-- begin ENTRIES SUPPLIED --

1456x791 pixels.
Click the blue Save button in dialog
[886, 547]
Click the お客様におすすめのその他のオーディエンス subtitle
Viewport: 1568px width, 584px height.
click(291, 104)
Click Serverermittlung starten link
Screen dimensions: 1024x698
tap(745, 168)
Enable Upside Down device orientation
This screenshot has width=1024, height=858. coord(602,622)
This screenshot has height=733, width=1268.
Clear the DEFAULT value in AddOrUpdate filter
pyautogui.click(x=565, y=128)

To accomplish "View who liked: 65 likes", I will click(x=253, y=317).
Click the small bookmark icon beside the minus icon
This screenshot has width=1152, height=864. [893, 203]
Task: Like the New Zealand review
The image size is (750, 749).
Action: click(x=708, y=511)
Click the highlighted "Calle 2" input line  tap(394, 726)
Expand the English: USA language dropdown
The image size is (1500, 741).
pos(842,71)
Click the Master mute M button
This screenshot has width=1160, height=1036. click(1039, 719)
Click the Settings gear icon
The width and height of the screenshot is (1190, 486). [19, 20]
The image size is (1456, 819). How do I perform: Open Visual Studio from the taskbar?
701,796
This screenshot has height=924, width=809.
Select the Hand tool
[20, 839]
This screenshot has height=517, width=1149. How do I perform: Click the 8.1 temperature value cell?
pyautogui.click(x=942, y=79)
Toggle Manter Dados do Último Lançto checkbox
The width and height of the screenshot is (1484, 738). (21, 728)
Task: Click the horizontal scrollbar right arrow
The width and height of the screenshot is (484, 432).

-- end ENTRIES SUPPLIED --

→ STATED GOAL
Print the items verbatim from their first line through the line that contains "This screenshot has width=1152, height=864.", including that line.

→ FINISHED EXERCISE
1456x791 pixels.
Click the blue Save button in dialog
[886, 547]
Click the お客様におすすめのその他のオーディエンス subtitle
Viewport: 1568px width, 584px height.
click(291, 104)
Click Serverermittlung starten link
Screen dimensions: 1024x698
tap(745, 168)
Enable Upside Down device orientation
This screenshot has width=1024, height=858. coord(602,622)
This screenshot has height=733, width=1268.
Clear the DEFAULT value in AddOrUpdate filter
pyautogui.click(x=565, y=128)

To accomplish "View who liked: 65 likes", I will click(x=253, y=317).
Click the small bookmark icon beside the minus icon
This screenshot has width=1152, height=864. [893, 203]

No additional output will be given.